I need the star shine of your heavenly eyes, after the day’s great sun.” – Charles Hanson Towne

The man I have been seeing has a kind heart, he makes me laugh, he doesn’t pressure me to be someone else, he thinks I am funny, he likes my sarcasm.  We can sit  in the same room in total silence, each doing what we want and totally be comfortable doing it, with no pressures to entertain one another.  I like that I can let my guard down with someone I haven’t known for long. He likes me how I am, a little messed up, a little distrustful, with a lot of passion and affection.  I can totally be the person I am, without the pressures  of working tirelessly to change.  Something, I did not have in my last relationship.

 He is not perfect.  His heart has been broken and he doesn’t trust me nor trust himself with me.   He says he doesn’t make plans, he lives day to day and I am not sure what he means by that.  Is this an easy cop out so he does not have to commit to me or to a relationship.  Did making plans with someone in his past teach him never to plan for the future because people just disappoint you? I know that I have learned the same lesson at some point in my life.  People don’t always tell you that they don’t want the life you both had planned together.

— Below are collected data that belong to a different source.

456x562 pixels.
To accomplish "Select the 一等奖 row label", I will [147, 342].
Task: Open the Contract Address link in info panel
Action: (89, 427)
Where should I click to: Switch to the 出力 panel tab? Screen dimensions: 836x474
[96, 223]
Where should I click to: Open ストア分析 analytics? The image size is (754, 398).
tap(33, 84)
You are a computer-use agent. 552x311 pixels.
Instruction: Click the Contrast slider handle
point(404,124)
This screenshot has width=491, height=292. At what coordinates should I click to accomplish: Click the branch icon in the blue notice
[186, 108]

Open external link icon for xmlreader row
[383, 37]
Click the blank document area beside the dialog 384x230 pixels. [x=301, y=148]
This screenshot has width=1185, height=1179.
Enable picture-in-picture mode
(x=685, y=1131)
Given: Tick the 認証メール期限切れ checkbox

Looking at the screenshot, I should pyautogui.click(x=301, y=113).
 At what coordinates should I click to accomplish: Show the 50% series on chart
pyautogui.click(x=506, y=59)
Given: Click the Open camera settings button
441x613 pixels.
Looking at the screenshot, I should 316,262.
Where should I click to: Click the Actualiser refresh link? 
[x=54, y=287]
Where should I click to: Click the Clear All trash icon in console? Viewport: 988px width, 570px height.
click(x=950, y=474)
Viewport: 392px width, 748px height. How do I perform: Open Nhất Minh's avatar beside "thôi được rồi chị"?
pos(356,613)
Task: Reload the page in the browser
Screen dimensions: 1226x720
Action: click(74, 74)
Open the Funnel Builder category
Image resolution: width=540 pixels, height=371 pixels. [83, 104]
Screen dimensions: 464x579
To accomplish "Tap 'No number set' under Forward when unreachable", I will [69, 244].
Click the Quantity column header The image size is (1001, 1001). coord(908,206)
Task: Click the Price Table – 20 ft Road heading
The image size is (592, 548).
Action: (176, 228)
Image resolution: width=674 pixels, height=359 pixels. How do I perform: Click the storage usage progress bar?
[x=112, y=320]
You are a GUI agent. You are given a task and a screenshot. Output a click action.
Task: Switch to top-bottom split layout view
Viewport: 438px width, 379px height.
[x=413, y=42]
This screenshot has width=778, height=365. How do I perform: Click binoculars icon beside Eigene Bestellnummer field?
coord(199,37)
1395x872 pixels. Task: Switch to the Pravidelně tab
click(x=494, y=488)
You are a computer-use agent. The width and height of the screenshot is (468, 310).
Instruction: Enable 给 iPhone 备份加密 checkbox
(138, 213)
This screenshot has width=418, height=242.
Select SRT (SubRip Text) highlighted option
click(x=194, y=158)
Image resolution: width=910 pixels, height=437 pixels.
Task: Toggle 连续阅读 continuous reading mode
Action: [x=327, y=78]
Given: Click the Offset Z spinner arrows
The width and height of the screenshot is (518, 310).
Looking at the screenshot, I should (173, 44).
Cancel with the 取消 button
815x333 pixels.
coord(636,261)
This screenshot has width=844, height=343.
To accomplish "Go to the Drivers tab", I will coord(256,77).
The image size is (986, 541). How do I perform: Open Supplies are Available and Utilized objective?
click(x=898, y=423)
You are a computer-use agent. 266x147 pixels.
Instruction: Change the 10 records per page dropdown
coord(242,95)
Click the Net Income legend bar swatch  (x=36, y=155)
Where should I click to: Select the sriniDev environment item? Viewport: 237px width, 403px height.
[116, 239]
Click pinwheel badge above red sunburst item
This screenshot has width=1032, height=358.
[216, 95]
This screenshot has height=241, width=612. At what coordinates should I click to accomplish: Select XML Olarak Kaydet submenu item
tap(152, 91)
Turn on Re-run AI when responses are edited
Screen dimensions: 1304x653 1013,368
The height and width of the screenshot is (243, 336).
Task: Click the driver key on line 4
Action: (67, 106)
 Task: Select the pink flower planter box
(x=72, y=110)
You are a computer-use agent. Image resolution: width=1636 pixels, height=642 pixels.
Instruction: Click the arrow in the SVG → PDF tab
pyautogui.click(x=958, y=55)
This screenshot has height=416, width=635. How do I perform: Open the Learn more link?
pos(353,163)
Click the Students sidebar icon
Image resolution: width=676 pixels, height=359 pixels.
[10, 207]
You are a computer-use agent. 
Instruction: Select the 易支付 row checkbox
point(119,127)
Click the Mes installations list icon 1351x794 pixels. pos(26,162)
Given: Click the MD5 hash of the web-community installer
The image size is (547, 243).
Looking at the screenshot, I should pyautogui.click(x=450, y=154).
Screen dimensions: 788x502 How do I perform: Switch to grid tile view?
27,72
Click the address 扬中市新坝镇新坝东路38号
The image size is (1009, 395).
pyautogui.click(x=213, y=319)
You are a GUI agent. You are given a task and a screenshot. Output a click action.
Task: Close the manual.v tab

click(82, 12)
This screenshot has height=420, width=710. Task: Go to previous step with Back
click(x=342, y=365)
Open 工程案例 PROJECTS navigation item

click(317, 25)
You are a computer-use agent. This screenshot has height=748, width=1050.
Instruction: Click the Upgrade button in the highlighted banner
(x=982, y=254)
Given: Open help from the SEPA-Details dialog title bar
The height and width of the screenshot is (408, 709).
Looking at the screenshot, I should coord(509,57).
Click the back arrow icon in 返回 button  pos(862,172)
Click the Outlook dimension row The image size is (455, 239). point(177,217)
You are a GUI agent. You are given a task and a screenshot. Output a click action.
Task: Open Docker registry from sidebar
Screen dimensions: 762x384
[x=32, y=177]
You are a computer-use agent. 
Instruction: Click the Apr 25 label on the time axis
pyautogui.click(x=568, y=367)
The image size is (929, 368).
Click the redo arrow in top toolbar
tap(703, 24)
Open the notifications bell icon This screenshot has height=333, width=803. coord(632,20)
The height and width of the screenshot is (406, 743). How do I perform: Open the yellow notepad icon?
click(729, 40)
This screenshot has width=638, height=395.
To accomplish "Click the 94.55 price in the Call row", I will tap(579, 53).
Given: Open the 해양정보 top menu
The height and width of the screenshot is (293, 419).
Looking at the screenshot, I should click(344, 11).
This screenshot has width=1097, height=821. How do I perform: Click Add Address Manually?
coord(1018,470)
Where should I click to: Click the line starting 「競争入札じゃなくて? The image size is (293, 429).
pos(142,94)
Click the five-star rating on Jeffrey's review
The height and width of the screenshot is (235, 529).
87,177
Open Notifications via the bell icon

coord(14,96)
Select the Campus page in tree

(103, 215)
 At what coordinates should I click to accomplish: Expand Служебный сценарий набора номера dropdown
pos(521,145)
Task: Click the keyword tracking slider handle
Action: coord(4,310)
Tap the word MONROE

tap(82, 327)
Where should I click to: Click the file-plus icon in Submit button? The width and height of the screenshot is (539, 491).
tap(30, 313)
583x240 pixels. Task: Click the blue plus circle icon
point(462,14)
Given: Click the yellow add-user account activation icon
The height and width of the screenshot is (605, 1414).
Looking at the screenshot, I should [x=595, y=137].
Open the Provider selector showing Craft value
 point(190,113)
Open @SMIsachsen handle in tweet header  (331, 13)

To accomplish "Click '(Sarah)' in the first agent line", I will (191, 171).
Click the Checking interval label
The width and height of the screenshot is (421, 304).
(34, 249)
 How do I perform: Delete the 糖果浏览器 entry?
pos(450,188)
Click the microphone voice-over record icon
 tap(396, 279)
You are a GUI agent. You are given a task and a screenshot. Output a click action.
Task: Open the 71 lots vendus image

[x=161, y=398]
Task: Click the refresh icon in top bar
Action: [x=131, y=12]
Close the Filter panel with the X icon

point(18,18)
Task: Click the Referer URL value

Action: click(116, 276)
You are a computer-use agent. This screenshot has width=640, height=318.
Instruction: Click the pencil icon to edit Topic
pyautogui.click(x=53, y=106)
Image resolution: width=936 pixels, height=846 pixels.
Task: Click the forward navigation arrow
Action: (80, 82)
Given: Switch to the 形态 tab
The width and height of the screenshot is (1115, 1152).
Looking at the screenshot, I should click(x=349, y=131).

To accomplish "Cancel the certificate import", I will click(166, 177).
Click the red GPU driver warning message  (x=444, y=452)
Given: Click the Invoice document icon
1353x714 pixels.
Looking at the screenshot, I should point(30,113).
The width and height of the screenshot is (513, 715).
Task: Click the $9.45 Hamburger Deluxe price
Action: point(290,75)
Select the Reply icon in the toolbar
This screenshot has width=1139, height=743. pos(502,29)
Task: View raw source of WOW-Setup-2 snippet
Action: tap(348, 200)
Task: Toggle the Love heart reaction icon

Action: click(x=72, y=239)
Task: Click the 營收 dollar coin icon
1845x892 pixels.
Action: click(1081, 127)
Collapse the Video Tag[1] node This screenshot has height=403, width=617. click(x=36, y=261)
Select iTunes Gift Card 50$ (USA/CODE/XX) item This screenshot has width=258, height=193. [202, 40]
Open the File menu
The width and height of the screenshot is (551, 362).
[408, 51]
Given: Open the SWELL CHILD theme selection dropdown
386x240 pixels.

Is it up to me to show him that I am worth the risk, that I am not and will never be the women he dated before me.  I don’t like the woman he dated before me.  They have made  this hard for me.  I am left to clean up the mess they made and the vibes I am getting is this mess is huge.  I don’t know the details and I don’t think I want to.  What I know is that he mentioned something about loyalty, change and emotions and I figured it was best not to ask any more questions.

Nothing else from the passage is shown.